Turbulence in the Sub-Alfvenic Solar Wind

The Parker Solar Probe (PSP) entered a region of sub-Alfvenic solar wind during encounter 8, and we present the first detailed analysis of low-frequency turbulence properties in this novel region. The magnetic field and flow velocity vectors were highly aligned during this interval. By constructing spectrograms of the normalized magnetic helicity, cross-helicity, and residual energy, we find that PSP observed primarily Alfvenic fluctuations, a consequence of the highly field-aligned flow that renders quasi-2D fluctuations unobservable to PSP. We extend Taylor's hypothesis to sub- and super-Alfvenic flows. Spectra for the fluctuating forward and backward Elsasser variables (z(+/-), respectively) are presented, showing that z(+) modes dominate z(-) by an order of magnitude or more, and the z(+) spectrum is a power law in frequency (parallel wavenumber) f(-3/2) (k(parallel to)(-3/2)) compared to the convex z(-) spectrum with f(-3/2) (k(parallel to)(-3/2)) at low frequencies, flattening around a transition frequency (at which the nonlinear and Alfven timescales are balanced) to f(-1.25) at higher frequencies.
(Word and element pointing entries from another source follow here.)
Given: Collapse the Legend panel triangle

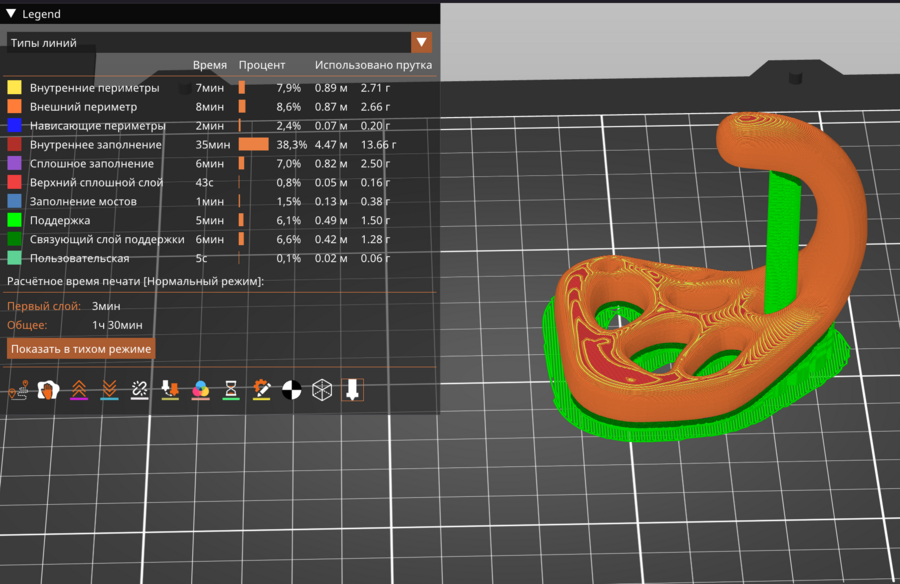Looking at the screenshot, I should pyautogui.click(x=11, y=14).
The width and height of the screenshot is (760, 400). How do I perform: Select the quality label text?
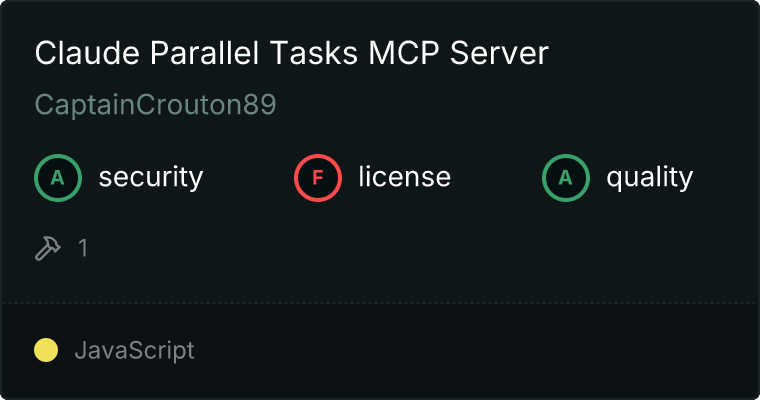(x=649, y=178)
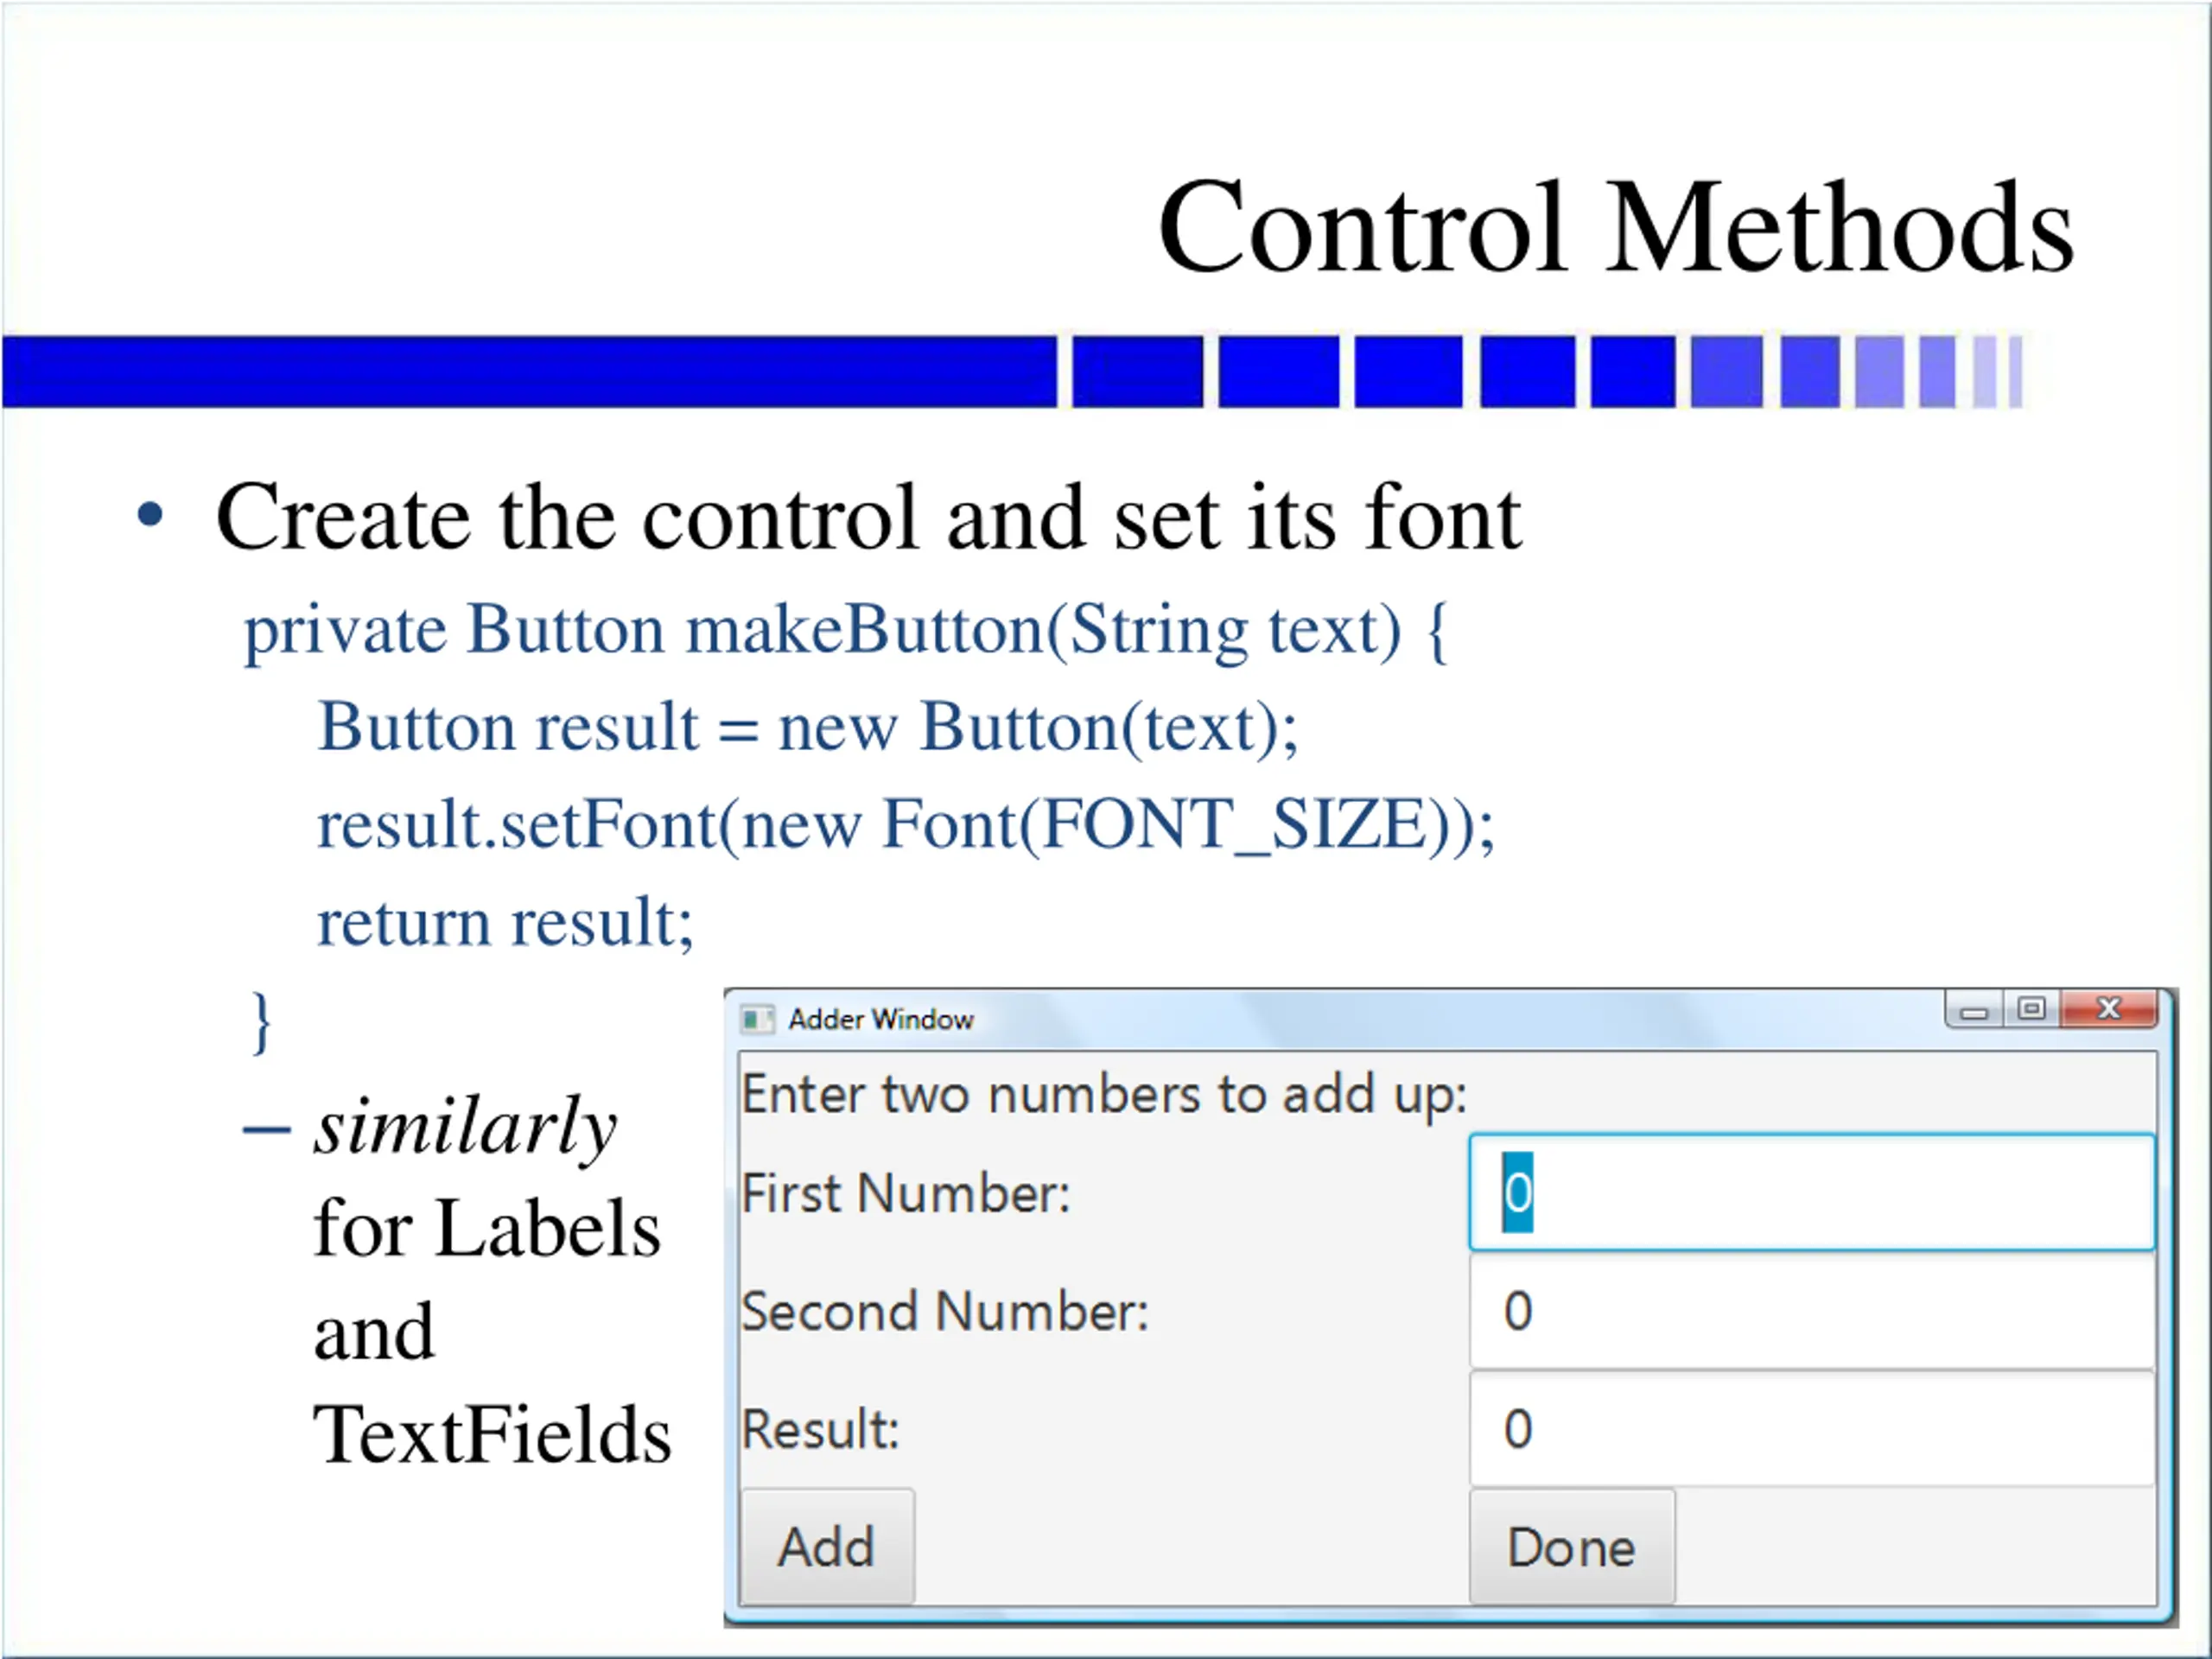2212x1659 pixels.
Task: Click the result.setFont code line
Action: click(x=905, y=825)
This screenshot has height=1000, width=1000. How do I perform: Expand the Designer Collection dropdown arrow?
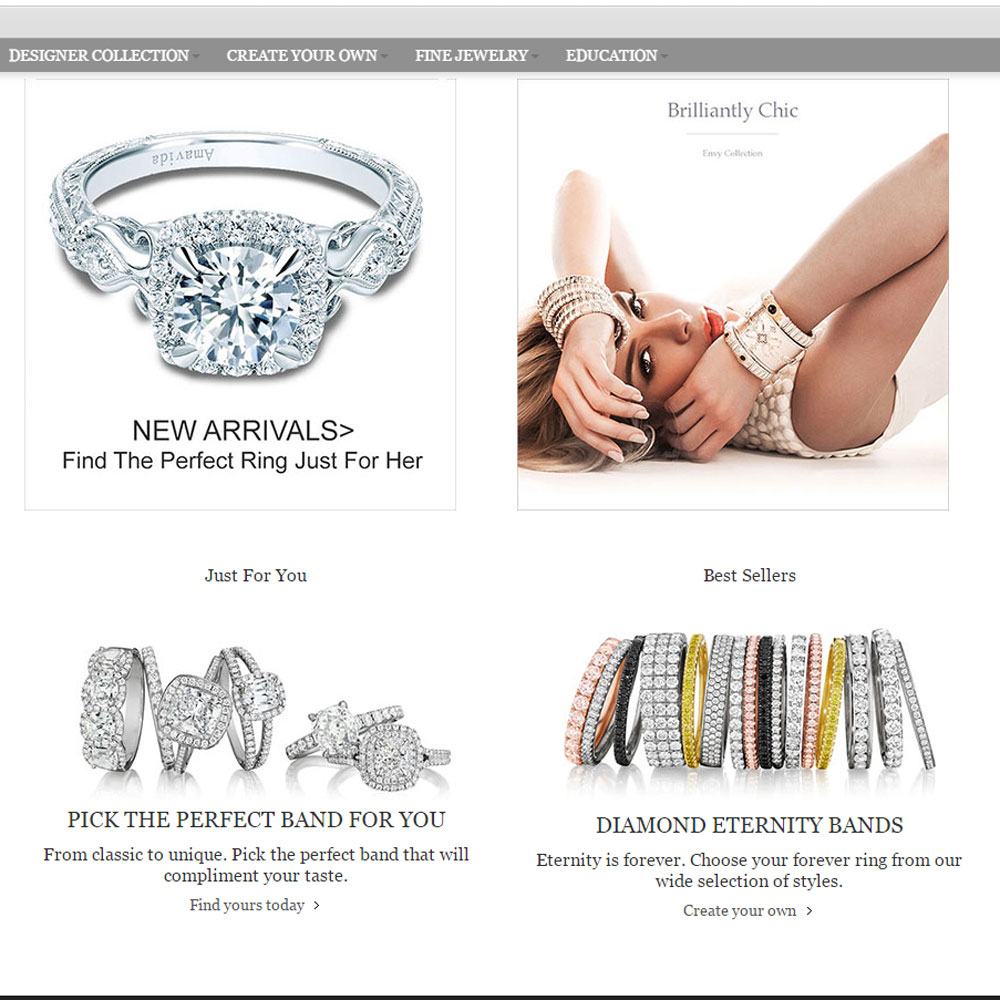(x=196, y=56)
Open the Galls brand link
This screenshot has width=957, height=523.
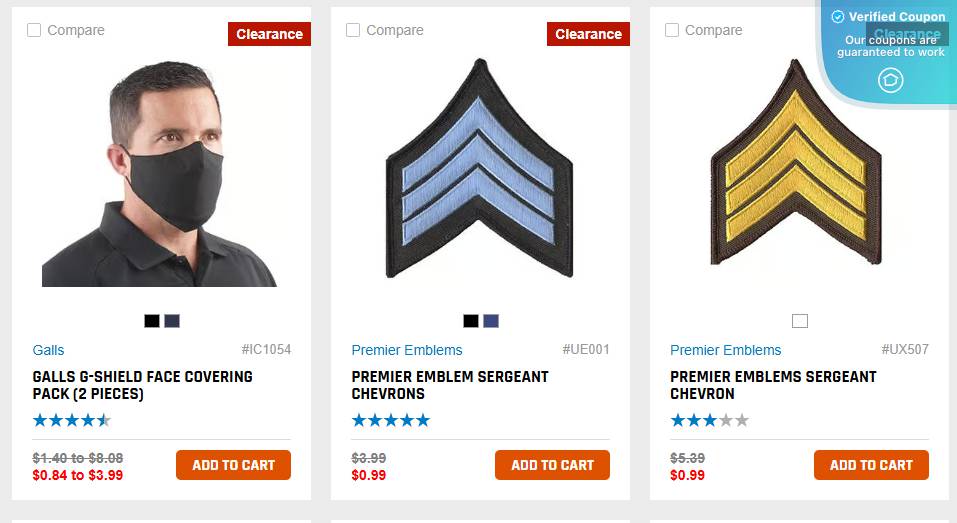[x=48, y=350]

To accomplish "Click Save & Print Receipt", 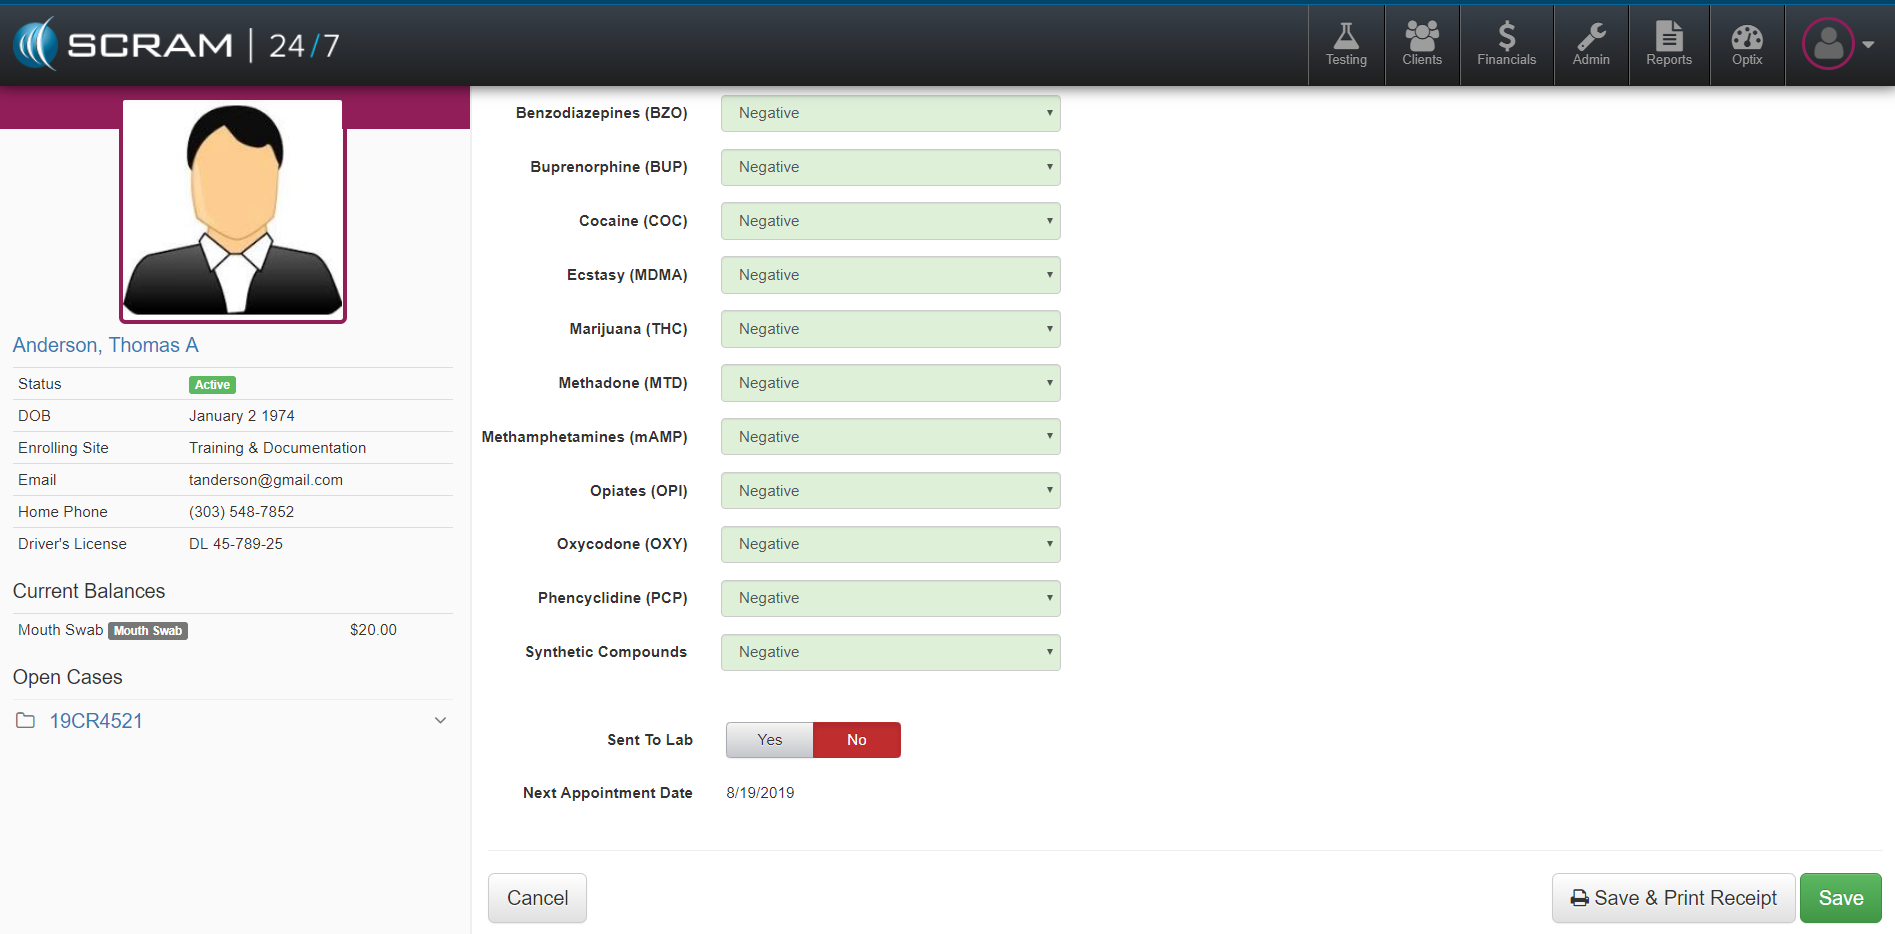I will tap(1673, 898).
The observed spectra are well fitted using a spectral theory for nearly incompressible magnetohydrodynamics assuming a wavenumber anisotropy k(perpendicular to) similar to k(parallel to)(3/4), that the z(+) fluctuations experience primarily nonlinear interactions, and that the minority z(-) fluctuations experience both nonlinear and Alfvenic interactions with z(+) fluctuations. The density spectrum is a power law that resembles neither the z(+/-) spectra nor the compressible magnetic field spectrum, suggesting that these are advected entropic rather than magnetosonic modes and not due to the parametric decay instability. Spectra in the neighboring modestly super-Alfvenic intervals are similar.